La domanda degli attuali ricorrenti era volta ad accertare l’esatta delimitazione dei confini rispetto alla proprietà confinante, sulla premessa che la part. (OMISSIS) non era contemplata nel rogito di acquisto delle convenute, le quali avevano illegittimamente occupato il suolo, realizzandovi opere abusive.

Queste ultime avevano eccepito l’usucapione, assumendo di aver posseduto l’immobile da epoca precedente all’atto di acquisto della medesima porzione da parte dei B..

Sebbene detta deduzione fosse idonea a porre in discussione la titolarità del bene in capo agli attori ead incidere sulla qualificazione della domanda (dato che l’eccezione o la riconvenzionale di usucapione non snatura – di per sè – l’azione di regolamento dei confini proposta dall’attore sempre si faccia valere una situazione sopravvenuta, poichè in tal caso non si pone in discussione il titolo di acquisto vantato “ex adverso”: cfr., Cass. 20144/2013; Cass. 18870/2013), il tribunale aveva – tuttavia – ritenuto proposta un’actio finium regundorum, escludendo esplicitamente, sulla base delle descritte allegazioni, che i ricorrenti avessero esercitato un’azione di rivendica.

Tuttavia, sebbene le appellanti si fossero limitate a contestare l’identificazione dei confini operata dal tribunale, senza sollevare alcuna censura in merito alla qualificazione della domanda, la Corte distrettuale, in accoglimento del gravame, ha respinto la domanda principale – che ha riqualificato d’ufficio come rivendica – ritenendo che i ricorrenti, pur essendone onerati, non avessero dato prova di aver posseduto la porzione controversa “da tempo risalente”.
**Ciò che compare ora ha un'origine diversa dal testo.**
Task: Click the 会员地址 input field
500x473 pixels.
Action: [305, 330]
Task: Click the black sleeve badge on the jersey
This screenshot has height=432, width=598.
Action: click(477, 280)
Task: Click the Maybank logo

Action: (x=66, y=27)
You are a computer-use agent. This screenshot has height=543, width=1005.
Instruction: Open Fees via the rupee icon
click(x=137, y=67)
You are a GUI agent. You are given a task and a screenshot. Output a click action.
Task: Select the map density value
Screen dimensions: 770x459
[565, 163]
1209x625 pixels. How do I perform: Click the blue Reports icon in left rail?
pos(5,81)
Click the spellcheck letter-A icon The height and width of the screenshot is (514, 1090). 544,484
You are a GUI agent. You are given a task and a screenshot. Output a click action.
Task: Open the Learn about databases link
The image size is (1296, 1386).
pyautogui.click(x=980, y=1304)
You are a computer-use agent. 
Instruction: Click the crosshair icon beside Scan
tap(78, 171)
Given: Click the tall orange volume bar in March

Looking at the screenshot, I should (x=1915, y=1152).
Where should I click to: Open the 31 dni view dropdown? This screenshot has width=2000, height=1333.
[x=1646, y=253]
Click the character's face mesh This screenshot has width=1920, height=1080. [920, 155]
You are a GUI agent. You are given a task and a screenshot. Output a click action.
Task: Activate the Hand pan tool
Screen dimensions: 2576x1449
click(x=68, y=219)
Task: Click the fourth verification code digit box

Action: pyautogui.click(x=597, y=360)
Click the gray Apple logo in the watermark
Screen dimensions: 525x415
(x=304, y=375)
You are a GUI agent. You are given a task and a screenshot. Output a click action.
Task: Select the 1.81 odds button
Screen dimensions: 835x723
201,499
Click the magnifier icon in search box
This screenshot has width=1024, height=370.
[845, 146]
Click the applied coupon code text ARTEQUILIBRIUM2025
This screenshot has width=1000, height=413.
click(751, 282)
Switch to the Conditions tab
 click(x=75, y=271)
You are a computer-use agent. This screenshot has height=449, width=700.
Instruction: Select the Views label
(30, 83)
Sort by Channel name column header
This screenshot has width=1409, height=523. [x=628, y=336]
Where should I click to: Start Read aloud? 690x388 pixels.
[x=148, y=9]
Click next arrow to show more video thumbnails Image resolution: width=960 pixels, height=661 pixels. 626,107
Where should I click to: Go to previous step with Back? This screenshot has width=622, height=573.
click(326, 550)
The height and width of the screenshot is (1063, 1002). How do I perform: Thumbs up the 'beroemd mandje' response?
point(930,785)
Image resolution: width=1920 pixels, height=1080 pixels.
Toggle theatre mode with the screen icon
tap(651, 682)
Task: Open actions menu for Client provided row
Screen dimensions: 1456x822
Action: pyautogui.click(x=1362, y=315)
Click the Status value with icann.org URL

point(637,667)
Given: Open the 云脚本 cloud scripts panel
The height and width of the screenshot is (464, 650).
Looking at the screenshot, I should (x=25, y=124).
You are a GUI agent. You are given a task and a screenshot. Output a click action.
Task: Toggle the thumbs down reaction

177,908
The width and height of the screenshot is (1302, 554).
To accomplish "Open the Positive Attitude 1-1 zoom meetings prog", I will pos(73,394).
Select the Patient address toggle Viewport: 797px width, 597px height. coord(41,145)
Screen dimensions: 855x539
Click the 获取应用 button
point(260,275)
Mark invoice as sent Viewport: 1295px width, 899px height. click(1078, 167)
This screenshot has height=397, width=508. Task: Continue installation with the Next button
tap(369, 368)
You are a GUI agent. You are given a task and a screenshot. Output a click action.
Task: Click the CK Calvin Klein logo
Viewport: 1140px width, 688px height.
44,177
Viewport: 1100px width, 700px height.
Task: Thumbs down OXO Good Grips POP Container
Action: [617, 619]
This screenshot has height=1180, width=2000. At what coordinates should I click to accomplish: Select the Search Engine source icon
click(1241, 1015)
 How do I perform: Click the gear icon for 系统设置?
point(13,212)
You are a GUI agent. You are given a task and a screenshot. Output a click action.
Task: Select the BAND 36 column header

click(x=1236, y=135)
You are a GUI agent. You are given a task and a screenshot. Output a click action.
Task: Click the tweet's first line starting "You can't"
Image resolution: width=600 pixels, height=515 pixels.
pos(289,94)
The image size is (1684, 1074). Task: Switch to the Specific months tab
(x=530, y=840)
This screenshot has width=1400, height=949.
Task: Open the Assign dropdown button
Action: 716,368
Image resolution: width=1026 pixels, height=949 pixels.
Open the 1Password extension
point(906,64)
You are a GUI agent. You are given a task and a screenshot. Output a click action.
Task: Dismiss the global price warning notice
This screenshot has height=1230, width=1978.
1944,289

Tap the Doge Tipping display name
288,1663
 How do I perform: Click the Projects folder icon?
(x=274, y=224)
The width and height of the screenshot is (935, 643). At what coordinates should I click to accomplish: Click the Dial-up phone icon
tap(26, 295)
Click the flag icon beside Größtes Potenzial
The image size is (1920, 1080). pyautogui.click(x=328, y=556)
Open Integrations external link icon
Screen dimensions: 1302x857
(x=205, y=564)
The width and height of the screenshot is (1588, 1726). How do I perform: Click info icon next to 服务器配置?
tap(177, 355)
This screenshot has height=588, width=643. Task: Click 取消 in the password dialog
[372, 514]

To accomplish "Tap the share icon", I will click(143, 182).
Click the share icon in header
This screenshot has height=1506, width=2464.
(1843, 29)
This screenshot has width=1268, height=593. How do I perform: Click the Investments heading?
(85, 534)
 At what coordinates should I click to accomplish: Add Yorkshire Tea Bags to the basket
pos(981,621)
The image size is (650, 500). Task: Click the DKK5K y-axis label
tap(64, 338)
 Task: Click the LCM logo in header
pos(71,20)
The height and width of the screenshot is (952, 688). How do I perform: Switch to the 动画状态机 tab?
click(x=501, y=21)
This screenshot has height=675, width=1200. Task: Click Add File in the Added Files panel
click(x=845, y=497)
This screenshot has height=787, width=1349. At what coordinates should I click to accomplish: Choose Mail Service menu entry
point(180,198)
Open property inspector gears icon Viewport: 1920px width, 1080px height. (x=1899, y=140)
Va osservato che – in linea generale – il giudice di appello può attribuire alla domanda una qualificazione giuridica diversa da quella ritenuta in primo grado o prospettata dalle parti, avendo il potere-dovere di inquadrare nell’esatta disciplina giuridica gli atti e i fatti che formano oggetto della controversia.

Tale potere è però esercitabile nei limiti delle questioni riproposte col gravame, nel rispetto del petitum e la causa petendi e con il divieto di introdurre nel tema controverso nuovi elementi di fatto (cfr. Cass. 14077/2018; Cass. 16213/2015; Cass. 8142/2009; Cass. 4008/2006; Cass., 19090/2007).

Inoltre, come già statuito da questa Corte, il giudicato può formarsi anche sulla qualificazione giuridica della domanda, se questa abbia formato oggetto di contestazione in primo grado e se sul punto deciso, costituente antecedente necessario ed indispensabile della pronuncia, la parte interessata non abbia proposto impugnazione (Cass. 12843/2017; Cass. 25602/2015; Cass. 12875/2019; Cass. 15223/2014).

Per quanto detto e alla luce del contenuto dell’appello, non era consentito diversamente inquadrare i fatti costituti della pretesa, poichè il tribunale aveva ritenuto proposta un’azione di regolamento di confini, con pronuncia esplicita non oggetto di impugnazione, sicchè sulla questione si era formato il giudicato interno. Sono quindi accolti il primo ed il terzo motivo di ricorso, con assorbimento del secondo.

La sentenza impugnata è cassata in relazione ai motivi accolti, con rinvio della causa ad altra sezione della Corte d’appello di Palermo, anche per la pronuncia sulle spese del presente giudizio di legittimità.

PQM

accoglie il primo ed il terzo motivo di ricorso, dichiara assorbito il secondo, cassa la sentenza impugnata in relazione ai motivi accolti e rinvia la causa ad altra sezione della Corte d’appello di Palermo, anche per la pronuncia sulle spese del presente giudizio di legittimità.

Così deciso in Roma, nella camera di consiglio, il 4 marzo 2020.